(Dataset entries)
## begin
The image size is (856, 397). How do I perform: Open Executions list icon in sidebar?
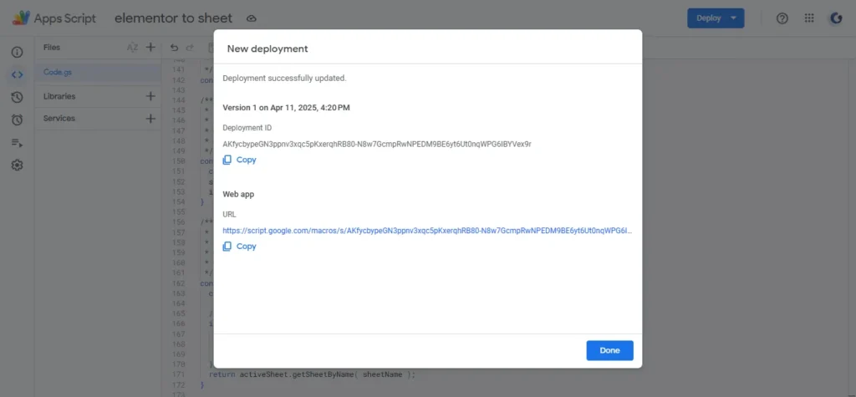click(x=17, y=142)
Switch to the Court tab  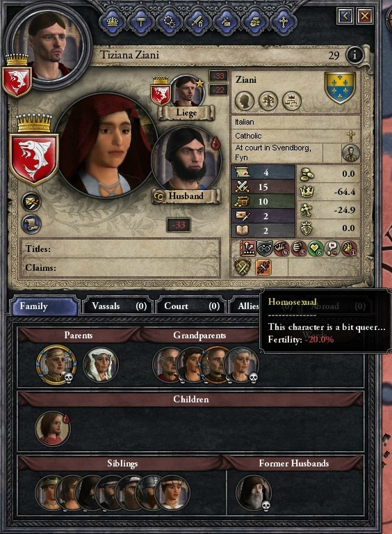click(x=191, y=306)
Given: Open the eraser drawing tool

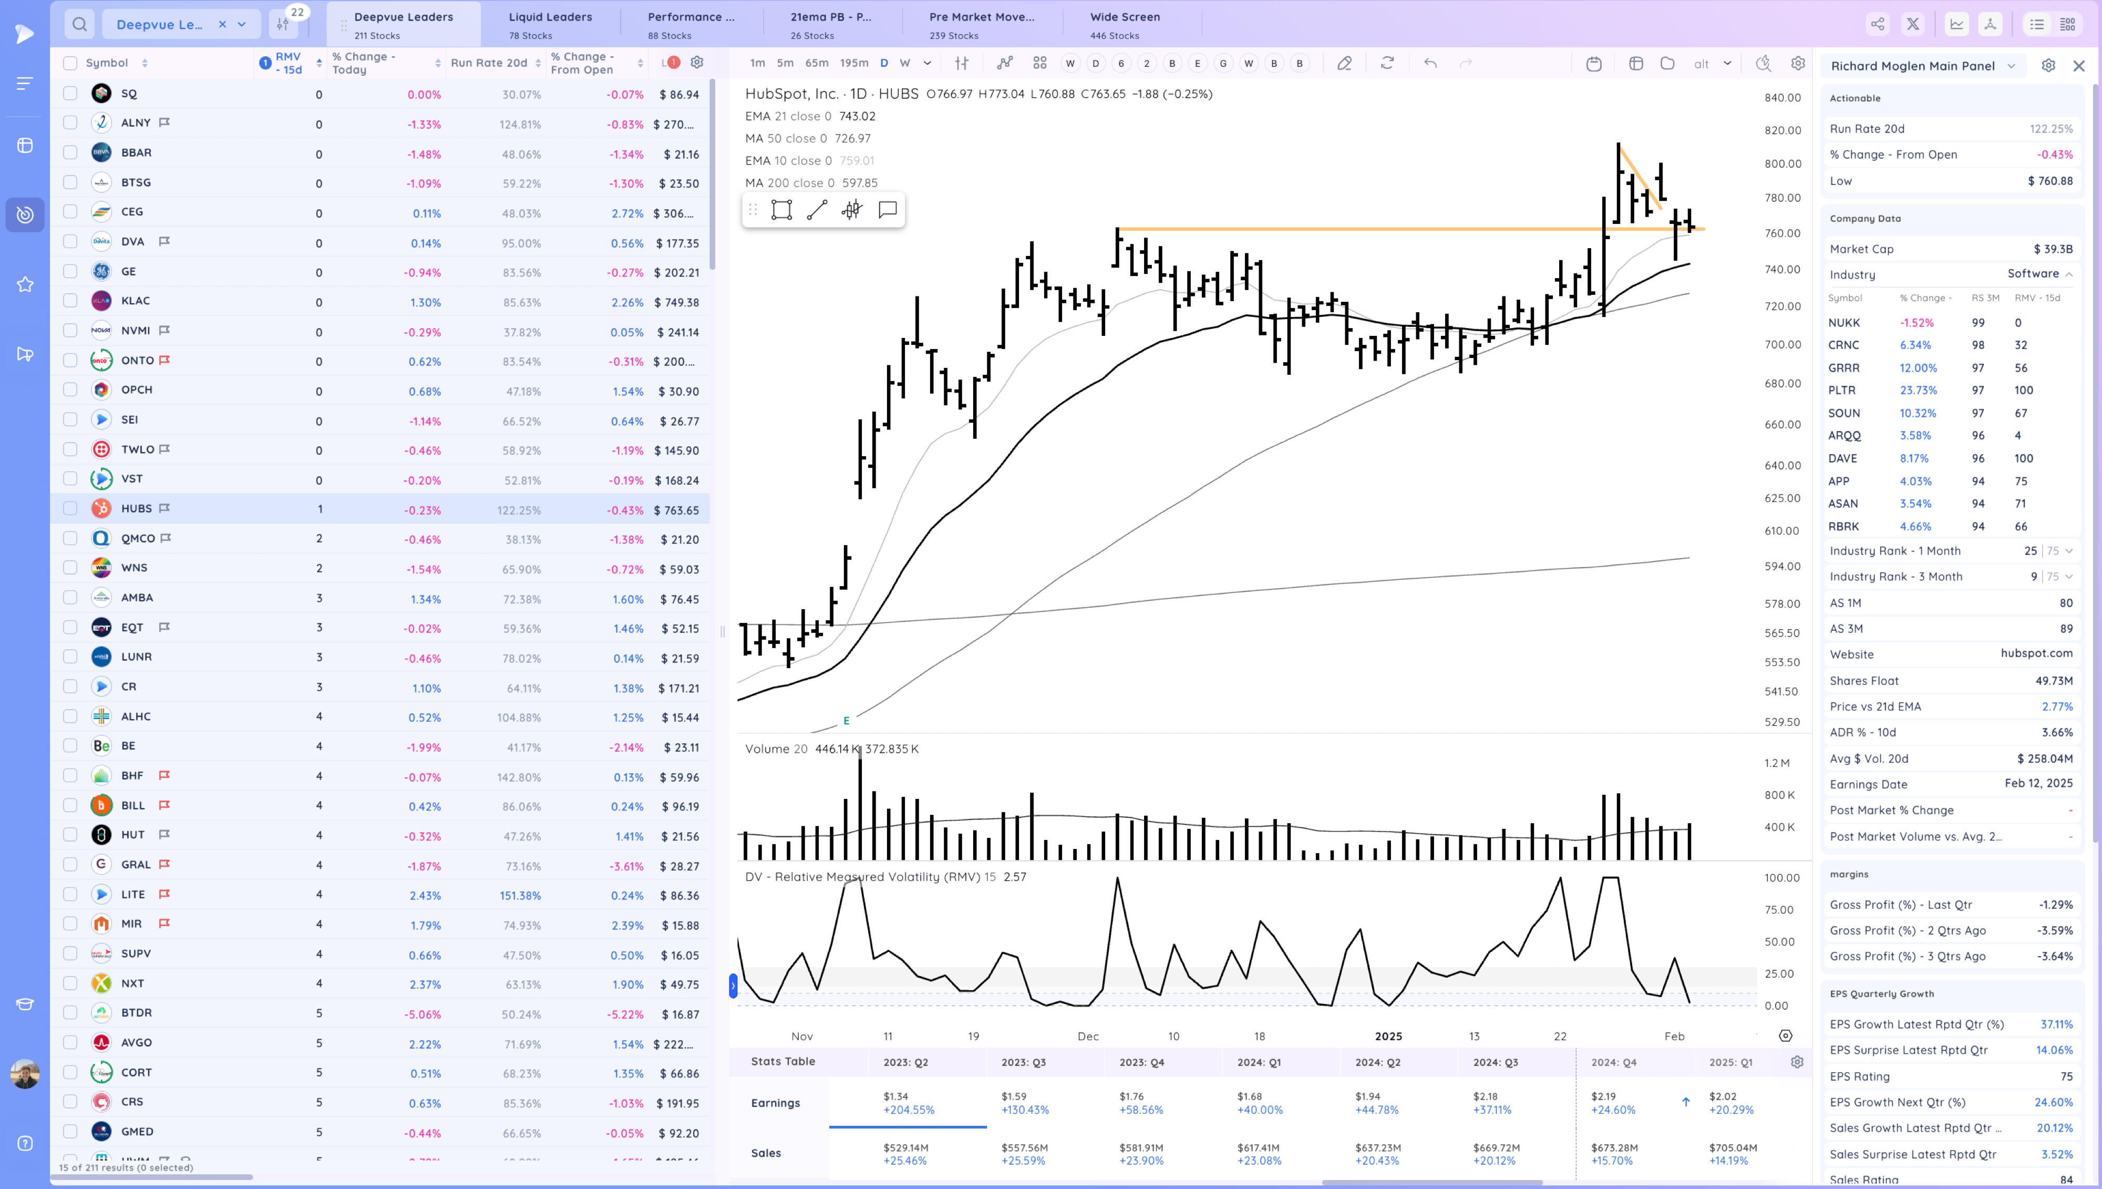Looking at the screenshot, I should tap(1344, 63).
## end
## begin
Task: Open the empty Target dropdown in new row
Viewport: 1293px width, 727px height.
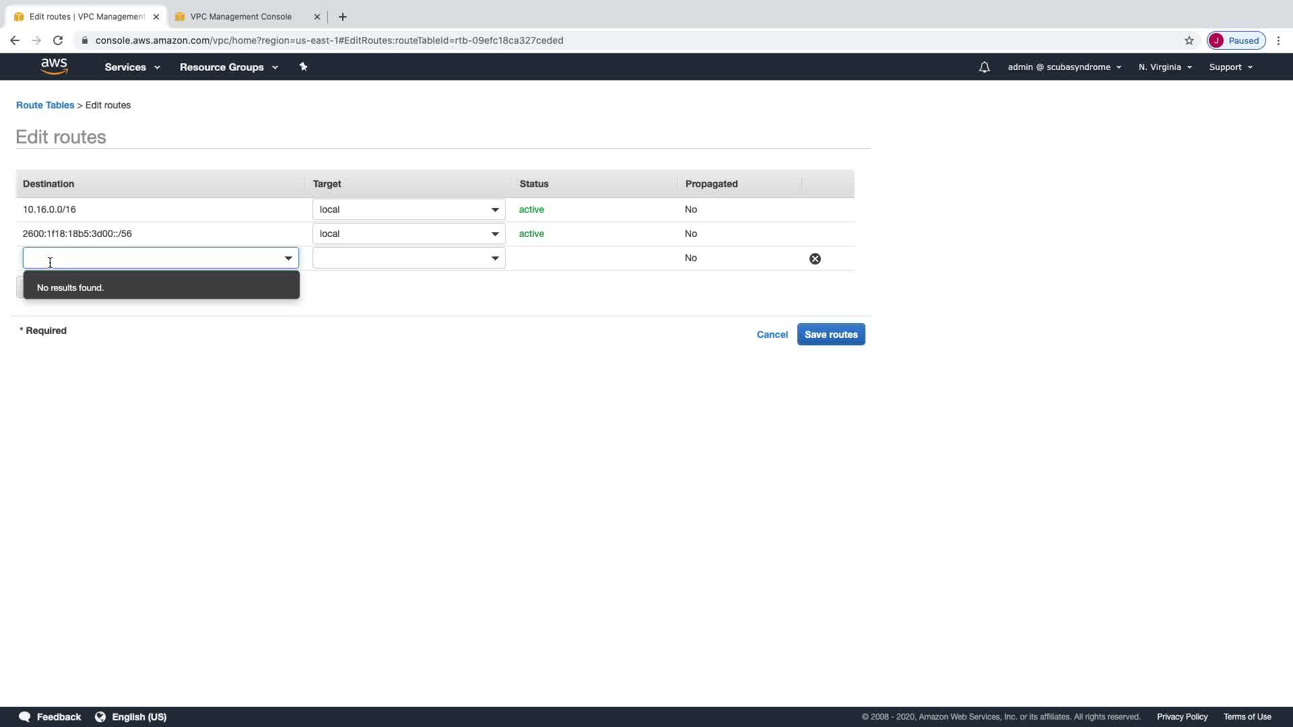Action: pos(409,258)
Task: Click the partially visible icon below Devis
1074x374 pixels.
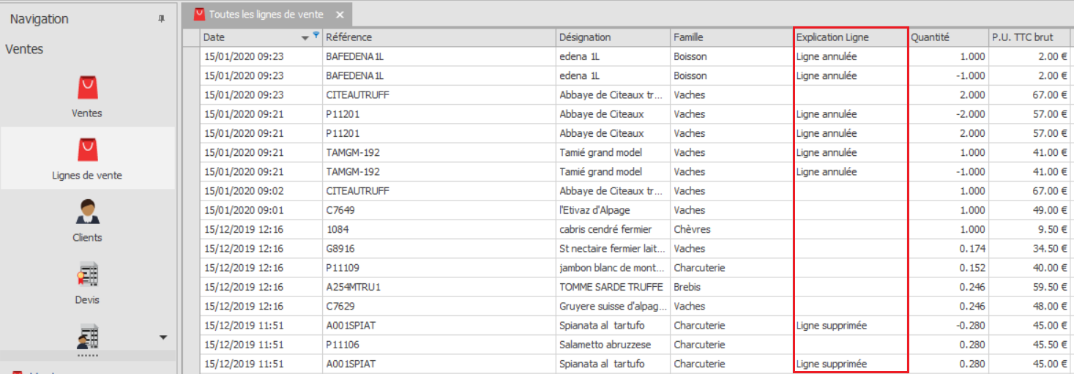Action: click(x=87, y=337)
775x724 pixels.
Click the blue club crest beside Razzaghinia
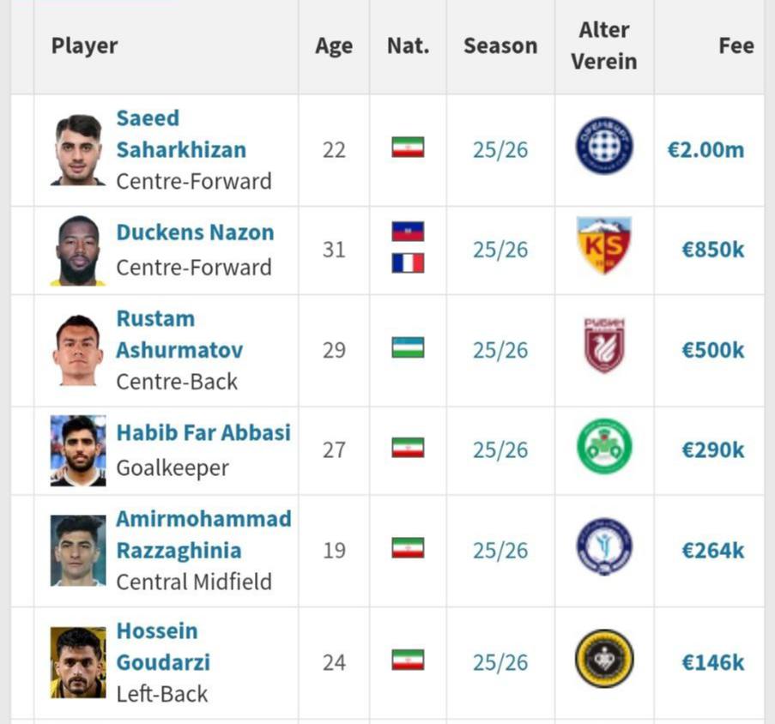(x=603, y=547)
## end
## begin
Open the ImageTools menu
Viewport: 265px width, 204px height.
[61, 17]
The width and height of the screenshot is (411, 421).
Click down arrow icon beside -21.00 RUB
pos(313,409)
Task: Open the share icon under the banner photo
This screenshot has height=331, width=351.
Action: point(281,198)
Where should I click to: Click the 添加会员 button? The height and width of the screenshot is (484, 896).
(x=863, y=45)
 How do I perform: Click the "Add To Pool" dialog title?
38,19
## end
Given task:
Update the material starting at the line that contains "Task: Open the empty" and stopping after the line that contains "(x=603, y=547)", changing "pixels" to "px" and leaving everything else as it is. Omit the pictures from your answer.

Response:
Task: Open the empty Target dropdown in new row
Viewport: 1293px width, 727px height.
Action: pos(409,258)
Task: Click the partially visible icon below Devis
1074x374 px.
Action: click(x=87, y=337)
775x724 px.
Click the blue club crest beside Razzaghinia
(x=603, y=547)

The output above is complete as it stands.